→ **WHAT THIS TASK INVOLVES**:
Show each line of the records in which the word "computer" occurs.
┌────────
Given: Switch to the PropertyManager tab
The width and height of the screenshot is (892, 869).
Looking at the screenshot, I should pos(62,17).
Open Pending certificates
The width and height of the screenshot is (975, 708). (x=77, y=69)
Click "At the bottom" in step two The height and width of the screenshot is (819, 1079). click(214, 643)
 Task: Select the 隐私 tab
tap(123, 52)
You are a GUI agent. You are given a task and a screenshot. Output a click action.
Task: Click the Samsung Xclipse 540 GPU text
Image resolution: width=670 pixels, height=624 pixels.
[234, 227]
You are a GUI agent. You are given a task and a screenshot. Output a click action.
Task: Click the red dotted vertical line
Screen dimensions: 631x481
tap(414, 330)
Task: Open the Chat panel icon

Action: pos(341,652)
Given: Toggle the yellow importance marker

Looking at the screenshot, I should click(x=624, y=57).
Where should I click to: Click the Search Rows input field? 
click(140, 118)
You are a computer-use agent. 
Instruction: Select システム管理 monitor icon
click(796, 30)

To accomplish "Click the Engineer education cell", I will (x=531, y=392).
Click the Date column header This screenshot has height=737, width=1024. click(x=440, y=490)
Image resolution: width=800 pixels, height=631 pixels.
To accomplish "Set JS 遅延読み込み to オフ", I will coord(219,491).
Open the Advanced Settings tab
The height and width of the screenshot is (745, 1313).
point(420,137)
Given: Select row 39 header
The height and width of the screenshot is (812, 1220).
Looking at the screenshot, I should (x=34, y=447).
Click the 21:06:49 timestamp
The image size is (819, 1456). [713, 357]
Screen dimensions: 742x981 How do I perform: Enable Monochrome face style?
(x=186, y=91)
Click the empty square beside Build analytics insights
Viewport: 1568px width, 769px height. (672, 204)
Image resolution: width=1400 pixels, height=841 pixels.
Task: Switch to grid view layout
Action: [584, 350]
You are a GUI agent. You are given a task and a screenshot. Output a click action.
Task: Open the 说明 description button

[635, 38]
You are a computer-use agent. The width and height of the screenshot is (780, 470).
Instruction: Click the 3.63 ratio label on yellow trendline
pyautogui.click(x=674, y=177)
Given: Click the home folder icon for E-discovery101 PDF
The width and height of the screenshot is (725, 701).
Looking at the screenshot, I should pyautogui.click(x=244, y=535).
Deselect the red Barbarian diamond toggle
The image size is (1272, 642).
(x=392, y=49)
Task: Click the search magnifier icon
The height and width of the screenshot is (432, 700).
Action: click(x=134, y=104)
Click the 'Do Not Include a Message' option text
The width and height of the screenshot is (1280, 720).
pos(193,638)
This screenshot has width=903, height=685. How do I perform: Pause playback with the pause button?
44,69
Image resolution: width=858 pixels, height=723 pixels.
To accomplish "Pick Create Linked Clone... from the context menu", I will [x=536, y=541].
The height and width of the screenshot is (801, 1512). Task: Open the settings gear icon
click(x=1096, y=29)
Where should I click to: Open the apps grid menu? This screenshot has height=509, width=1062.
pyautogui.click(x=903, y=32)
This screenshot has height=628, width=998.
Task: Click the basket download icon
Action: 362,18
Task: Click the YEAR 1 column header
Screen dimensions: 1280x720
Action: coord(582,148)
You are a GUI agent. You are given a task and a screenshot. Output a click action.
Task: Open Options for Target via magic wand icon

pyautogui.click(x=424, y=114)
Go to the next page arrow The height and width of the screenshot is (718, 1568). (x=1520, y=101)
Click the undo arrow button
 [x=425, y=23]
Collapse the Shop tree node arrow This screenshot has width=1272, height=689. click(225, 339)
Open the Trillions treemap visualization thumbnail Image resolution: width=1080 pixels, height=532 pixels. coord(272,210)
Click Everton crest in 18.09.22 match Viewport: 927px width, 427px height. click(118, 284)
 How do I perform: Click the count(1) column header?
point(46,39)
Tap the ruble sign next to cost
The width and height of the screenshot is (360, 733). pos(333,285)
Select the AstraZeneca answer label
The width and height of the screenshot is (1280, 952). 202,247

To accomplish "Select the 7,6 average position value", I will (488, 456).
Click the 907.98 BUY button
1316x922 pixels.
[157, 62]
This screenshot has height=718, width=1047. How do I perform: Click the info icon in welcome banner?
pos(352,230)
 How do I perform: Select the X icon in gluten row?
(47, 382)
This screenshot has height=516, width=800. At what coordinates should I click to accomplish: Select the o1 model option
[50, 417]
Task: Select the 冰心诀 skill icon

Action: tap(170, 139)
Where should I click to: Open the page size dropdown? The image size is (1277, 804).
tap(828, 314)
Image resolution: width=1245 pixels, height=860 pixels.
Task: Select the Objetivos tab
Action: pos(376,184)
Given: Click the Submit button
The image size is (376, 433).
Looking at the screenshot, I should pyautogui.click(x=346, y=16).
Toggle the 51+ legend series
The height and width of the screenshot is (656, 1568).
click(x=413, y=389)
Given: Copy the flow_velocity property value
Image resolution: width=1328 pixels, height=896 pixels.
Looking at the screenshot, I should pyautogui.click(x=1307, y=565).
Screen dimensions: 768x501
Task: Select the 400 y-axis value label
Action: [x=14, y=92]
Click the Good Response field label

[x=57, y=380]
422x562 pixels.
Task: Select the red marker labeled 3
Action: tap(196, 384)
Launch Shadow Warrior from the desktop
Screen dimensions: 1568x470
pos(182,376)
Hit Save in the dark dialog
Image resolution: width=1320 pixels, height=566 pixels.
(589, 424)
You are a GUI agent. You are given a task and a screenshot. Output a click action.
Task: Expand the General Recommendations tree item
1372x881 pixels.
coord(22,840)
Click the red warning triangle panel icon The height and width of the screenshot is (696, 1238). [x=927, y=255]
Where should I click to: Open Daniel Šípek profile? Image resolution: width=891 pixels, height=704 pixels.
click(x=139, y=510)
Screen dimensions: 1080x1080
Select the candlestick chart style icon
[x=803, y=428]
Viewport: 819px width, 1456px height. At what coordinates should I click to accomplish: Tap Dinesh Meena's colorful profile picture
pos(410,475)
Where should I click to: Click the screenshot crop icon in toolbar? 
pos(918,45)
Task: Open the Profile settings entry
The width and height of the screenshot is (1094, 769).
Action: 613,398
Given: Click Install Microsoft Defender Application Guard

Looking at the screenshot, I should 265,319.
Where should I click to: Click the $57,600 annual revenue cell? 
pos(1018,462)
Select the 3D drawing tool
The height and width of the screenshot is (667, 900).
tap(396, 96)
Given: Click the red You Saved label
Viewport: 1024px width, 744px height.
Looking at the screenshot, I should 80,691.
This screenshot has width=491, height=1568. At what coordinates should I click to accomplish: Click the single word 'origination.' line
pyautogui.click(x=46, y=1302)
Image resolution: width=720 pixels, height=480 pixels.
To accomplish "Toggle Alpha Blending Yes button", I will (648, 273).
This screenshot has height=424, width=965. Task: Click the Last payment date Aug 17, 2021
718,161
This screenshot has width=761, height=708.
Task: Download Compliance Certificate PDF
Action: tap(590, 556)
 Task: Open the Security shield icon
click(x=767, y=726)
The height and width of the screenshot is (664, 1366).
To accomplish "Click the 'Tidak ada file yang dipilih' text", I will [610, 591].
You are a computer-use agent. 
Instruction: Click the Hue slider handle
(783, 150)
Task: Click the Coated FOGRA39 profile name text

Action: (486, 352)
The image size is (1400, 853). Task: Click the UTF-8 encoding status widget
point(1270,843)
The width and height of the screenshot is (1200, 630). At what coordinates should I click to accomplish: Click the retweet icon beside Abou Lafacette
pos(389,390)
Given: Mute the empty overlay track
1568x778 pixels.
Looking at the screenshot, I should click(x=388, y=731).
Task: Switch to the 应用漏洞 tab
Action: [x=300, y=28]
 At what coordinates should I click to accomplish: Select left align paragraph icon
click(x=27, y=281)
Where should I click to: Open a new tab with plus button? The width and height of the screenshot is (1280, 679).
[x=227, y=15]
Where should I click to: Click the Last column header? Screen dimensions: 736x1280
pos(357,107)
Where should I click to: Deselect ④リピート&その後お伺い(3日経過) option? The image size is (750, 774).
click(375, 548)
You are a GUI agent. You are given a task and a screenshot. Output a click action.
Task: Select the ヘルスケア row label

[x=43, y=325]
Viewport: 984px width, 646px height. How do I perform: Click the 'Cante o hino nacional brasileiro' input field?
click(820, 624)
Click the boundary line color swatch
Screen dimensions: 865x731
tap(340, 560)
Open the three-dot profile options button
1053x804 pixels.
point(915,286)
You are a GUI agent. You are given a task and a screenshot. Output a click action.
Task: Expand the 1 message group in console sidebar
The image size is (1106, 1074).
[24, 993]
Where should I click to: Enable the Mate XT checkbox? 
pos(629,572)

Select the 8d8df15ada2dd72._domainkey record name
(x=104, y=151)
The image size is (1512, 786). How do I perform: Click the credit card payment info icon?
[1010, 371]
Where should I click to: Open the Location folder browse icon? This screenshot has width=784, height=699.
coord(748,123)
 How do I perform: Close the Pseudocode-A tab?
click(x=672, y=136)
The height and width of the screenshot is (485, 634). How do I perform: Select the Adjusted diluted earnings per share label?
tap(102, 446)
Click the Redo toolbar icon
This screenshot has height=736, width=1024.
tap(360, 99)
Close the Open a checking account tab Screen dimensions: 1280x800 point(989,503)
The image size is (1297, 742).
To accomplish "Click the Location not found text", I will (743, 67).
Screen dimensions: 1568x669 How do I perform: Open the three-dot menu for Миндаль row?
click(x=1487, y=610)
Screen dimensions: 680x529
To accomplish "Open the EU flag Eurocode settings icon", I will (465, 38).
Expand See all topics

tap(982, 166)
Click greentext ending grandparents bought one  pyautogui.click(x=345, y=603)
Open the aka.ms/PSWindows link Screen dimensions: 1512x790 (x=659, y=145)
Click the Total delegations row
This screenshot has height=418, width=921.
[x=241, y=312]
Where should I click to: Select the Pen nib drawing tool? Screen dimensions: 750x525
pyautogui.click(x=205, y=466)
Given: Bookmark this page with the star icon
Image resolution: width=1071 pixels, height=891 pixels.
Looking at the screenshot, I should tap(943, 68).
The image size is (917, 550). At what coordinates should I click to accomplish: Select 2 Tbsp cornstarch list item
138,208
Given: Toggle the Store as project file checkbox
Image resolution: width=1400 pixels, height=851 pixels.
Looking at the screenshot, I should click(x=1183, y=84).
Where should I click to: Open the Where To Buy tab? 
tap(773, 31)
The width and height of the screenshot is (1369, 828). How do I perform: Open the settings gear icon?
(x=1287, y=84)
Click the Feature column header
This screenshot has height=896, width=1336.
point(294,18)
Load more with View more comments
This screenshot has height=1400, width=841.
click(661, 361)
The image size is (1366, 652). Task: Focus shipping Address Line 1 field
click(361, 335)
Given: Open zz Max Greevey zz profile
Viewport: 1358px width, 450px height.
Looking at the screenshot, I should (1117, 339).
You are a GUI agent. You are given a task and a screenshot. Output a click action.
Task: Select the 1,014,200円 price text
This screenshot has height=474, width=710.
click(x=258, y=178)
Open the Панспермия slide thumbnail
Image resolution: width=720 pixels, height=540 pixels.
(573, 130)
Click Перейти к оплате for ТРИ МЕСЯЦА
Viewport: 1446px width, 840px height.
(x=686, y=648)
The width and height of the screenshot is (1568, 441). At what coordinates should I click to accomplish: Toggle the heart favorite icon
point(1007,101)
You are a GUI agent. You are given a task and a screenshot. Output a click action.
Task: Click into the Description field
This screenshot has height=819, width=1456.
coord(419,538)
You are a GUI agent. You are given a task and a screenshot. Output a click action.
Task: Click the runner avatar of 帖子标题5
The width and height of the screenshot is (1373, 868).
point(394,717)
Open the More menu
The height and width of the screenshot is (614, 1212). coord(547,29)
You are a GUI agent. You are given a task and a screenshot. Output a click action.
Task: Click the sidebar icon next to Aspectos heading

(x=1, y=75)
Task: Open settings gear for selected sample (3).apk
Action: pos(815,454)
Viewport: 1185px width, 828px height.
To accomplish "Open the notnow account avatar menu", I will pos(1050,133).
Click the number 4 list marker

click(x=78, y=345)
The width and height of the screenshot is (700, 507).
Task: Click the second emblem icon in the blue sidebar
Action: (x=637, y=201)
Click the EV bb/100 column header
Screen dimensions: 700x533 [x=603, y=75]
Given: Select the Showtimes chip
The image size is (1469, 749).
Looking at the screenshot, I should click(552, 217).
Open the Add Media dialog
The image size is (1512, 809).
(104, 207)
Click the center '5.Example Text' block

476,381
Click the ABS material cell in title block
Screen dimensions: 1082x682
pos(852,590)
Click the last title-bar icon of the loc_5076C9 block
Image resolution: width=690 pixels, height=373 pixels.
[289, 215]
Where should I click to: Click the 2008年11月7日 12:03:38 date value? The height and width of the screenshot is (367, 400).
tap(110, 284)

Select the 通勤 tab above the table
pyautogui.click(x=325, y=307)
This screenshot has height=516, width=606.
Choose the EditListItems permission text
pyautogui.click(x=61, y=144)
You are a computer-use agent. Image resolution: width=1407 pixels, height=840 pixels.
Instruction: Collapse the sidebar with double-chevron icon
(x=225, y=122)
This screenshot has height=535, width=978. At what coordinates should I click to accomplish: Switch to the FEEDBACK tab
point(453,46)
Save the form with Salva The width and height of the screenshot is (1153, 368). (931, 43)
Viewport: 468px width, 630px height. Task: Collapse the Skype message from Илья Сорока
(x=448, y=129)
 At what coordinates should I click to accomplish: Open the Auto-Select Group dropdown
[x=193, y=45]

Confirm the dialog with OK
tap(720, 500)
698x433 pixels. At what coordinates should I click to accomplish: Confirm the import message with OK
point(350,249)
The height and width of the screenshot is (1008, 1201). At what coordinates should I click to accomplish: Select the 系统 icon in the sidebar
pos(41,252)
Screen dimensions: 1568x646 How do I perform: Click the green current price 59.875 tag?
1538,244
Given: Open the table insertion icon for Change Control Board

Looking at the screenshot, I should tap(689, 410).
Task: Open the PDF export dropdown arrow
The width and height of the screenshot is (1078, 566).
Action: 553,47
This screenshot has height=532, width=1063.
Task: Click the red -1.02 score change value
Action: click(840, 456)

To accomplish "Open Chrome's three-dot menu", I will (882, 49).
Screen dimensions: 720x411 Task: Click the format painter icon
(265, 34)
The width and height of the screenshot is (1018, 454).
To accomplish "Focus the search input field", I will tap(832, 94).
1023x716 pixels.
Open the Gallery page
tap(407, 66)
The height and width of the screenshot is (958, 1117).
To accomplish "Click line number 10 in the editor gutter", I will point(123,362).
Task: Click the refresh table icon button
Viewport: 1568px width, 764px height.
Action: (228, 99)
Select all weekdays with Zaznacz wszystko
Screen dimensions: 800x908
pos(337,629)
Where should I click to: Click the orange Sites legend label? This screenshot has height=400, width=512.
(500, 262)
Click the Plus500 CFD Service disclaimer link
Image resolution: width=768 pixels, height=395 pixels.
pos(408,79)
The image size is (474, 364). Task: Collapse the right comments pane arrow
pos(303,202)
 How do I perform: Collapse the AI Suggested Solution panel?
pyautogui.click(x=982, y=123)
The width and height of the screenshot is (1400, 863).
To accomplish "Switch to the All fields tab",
└────────
→ **ANSWER TO THIS PROBLEM**:
You are a computer-use agent. 
You are a computer-use agent. The width and height of the screenshot is (780, 470).
You are a computer-use agent. 
You are a computer-use agent. Image resolution: width=1407 pixels, height=840 pixels.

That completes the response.